• MATERIALS PROVIDED:
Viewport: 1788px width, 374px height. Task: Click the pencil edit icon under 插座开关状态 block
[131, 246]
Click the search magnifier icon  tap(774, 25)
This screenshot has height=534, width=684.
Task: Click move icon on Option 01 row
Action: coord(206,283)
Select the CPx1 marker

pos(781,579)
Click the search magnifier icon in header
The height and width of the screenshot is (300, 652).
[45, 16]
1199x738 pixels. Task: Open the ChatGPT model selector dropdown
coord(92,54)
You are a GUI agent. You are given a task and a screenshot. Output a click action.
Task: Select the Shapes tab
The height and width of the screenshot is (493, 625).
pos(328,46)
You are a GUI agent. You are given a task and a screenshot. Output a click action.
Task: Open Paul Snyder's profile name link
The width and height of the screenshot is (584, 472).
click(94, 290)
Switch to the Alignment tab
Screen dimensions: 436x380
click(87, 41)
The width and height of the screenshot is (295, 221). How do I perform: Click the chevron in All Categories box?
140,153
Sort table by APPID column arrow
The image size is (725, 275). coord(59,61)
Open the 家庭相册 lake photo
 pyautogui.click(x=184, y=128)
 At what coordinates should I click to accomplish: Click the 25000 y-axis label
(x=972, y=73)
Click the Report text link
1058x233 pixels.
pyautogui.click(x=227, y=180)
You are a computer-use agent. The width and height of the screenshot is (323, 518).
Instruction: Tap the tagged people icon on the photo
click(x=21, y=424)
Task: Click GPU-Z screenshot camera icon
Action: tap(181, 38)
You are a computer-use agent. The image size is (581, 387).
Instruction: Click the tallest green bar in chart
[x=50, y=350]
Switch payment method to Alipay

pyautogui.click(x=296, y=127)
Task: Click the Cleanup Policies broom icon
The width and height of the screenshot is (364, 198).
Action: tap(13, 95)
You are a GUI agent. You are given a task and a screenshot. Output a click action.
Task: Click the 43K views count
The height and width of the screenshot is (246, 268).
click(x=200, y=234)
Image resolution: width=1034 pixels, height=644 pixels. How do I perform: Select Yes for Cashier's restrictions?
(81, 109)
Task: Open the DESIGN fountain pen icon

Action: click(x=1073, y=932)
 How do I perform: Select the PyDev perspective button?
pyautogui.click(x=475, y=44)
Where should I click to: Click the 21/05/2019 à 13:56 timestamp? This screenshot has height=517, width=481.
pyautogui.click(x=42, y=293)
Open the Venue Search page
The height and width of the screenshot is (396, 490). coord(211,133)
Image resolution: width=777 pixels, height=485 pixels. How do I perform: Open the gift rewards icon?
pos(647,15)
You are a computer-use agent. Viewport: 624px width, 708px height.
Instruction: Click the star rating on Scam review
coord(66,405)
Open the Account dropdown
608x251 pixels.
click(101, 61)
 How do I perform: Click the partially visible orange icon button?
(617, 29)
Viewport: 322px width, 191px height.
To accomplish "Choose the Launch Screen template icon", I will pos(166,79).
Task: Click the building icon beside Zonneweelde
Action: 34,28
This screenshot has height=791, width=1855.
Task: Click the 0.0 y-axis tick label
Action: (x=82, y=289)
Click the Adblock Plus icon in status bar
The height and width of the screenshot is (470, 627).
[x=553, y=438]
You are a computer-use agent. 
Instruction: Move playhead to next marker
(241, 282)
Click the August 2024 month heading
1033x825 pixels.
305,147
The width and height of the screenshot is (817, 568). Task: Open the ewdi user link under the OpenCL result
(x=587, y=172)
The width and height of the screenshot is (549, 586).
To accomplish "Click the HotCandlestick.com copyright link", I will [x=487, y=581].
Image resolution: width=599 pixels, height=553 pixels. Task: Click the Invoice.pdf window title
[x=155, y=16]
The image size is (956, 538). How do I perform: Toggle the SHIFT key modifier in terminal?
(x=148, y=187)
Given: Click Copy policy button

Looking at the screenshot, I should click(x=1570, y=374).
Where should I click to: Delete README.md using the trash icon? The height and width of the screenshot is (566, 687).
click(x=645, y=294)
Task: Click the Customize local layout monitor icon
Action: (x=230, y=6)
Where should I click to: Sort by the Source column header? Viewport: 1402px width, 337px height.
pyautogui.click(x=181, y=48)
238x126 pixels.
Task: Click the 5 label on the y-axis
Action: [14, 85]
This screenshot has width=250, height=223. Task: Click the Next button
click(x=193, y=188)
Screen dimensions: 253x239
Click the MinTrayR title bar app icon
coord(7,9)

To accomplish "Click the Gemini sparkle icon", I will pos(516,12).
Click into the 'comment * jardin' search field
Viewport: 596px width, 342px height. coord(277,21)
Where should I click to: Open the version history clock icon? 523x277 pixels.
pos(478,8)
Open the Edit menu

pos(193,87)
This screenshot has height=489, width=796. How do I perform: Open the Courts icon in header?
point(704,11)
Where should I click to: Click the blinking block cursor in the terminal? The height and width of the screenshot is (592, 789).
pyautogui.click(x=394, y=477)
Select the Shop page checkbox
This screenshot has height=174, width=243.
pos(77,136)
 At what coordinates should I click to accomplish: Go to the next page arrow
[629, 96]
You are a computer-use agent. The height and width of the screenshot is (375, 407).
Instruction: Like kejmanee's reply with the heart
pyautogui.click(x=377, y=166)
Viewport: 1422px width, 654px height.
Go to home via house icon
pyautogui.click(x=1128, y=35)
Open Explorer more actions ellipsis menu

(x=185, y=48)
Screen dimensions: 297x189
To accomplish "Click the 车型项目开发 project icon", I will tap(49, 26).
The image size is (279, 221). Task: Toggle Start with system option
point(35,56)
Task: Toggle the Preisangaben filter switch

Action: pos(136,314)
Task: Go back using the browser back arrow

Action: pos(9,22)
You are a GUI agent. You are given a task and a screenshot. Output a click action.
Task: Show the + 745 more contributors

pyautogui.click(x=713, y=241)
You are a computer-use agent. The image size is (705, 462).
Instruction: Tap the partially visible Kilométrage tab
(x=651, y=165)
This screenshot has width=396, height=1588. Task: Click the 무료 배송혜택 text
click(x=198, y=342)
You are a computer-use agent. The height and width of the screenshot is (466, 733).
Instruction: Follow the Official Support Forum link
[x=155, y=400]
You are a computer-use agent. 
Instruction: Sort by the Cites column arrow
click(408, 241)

• TASK DESCRIPTION:
Would you set down, word for word, the lines from the opening of the entries above through the line with "You are a computer-use agent. The width", both included, and no others?

• TASK RESPONSE:
Viewport: 1788px width, 374px height. Task: Click the pencil edit icon under 插座开关状态 block
[131, 246]
Click the search magnifier icon  tap(774, 25)
This screenshot has height=534, width=684.
Task: Click move icon on Option 01 row
Action: coord(206,283)
Select the CPx1 marker

pos(781,579)
Click the search magnifier icon in header
The height and width of the screenshot is (300, 652).
[45, 16]
1199x738 pixels. Task: Open the ChatGPT model selector dropdown
coord(92,54)
You are a GUI agent. You are given a task and a screenshot. Output a click action.
Task: Select the Shapes tab
The height and width of the screenshot is (493, 625).
pos(328,46)
You are a GUI agent. You are given a task and a screenshot. Output a click action.
Task: Open Paul Snyder's profile name link
The width and height of the screenshot is (584, 472).
click(94, 290)
Switch to the Alignment tab
Screen dimensions: 436x380
click(87, 41)
The width and height of the screenshot is (295, 221). How do I perform: Click the chevron in All Categories box?
140,153
Sort table by APPID column arrow
The image size is (725, 275). coord(59,61)
Open the 家庭相册 lake photo
 pyautogui.click(x=184, y=128)
 At what coordinates should I click to accomplish: Click the 25000 y-axis label
(x=972, y=73)
Click the Report text link
1058x233 pixels.
pyautogui.click(x=227, y=180)
You are a computer-use agent. The width and height of the screenshot is (323, 518).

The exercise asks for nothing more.